Capnocytophaga canimorsus (C. canimorsus) is a zoonotic pathogen transmitted by dogs and cats that can cause severe infections in humans. Antimicrobial susceptibility data remain limited, but increasing genomic evidence suggests that functional β-lactamase genes may be more widespread than previously recognized.

Methods

Three C. canimorsus isolates harboring class D β-lactamase genes were selected by genomic screening from a larger collection of the Global Capnocytophaga Consortium for detailed characterization: two isolates from human clinical infections from Sweden and New Zealand, and a commensal canine isolate from the Czech Republic. We used hybrid Illumina-Nanopore genome assemblies, phylogenetic analysis, and structural modeling to characterize the genomic context and the predicted protein features of the β-lactamase genes.

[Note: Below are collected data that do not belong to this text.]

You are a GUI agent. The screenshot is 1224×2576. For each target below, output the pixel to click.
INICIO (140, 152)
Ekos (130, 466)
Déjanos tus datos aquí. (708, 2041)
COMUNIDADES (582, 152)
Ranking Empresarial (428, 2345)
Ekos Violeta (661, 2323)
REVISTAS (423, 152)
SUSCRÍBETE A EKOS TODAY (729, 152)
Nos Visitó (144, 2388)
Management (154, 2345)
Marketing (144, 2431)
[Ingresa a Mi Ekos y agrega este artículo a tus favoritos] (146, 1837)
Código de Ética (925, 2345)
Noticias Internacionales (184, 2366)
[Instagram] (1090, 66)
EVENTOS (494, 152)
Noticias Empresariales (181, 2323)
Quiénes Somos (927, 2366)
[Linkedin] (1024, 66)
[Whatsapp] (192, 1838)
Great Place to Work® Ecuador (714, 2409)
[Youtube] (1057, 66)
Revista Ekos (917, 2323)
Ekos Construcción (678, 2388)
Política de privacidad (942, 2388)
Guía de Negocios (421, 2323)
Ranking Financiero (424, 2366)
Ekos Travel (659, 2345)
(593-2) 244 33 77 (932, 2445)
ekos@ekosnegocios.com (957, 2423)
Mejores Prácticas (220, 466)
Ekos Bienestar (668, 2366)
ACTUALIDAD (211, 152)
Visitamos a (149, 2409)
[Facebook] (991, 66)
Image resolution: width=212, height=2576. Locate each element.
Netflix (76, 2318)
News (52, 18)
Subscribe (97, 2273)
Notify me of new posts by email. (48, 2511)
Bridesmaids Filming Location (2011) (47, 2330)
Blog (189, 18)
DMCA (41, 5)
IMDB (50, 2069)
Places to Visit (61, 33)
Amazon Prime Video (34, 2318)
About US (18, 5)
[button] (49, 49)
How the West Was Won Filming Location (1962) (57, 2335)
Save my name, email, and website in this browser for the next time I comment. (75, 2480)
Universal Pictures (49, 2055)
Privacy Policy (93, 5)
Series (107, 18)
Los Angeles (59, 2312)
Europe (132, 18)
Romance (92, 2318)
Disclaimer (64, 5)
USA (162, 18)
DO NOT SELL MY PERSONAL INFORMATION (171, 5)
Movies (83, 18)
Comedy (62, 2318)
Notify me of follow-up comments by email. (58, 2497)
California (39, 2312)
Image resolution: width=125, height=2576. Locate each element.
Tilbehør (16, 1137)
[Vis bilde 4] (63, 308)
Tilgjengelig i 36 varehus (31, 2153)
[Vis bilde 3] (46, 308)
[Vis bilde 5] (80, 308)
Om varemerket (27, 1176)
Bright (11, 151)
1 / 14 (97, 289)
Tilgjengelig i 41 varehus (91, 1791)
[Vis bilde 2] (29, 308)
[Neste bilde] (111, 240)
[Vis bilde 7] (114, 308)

The functional impact of the β-lactamases on antibiotic activity was assessed by minimum inhibitory concentration (MIC) testing and confirmed through recombinant expression in the β-lactamase-negative reference strain C. canimorsus 5 (Cc5).

Results

We detected blaOXA-347 in a canine isolate and, for the first time, in a clinical C. canimorsus isolate from human infection. Additionally, we identified a previously uncharacterized allele, newly designated blaOXA-1422, in another clinical isolate. Both β-lactamases were chromosomally encoded without clear mobile genetic elements and were part of a distinct phylogenetic cluster within the OXA family. Structural modeling showed conserved class D β-lactamase architecture. Strains carrying either gene had elevated MICs for multiple β-lactams, and expression of each gene in Cc5 recapitulated these effects.

Conclusions

The identification and phenotypic characterization of OXA-type β-lactamases in clinical C. canimorsus isolates refine our understanding of β-lactamase diversity in this species and underscore the need for systematic investigations of β‑lactamase prevalence in this zoonotic pathogen.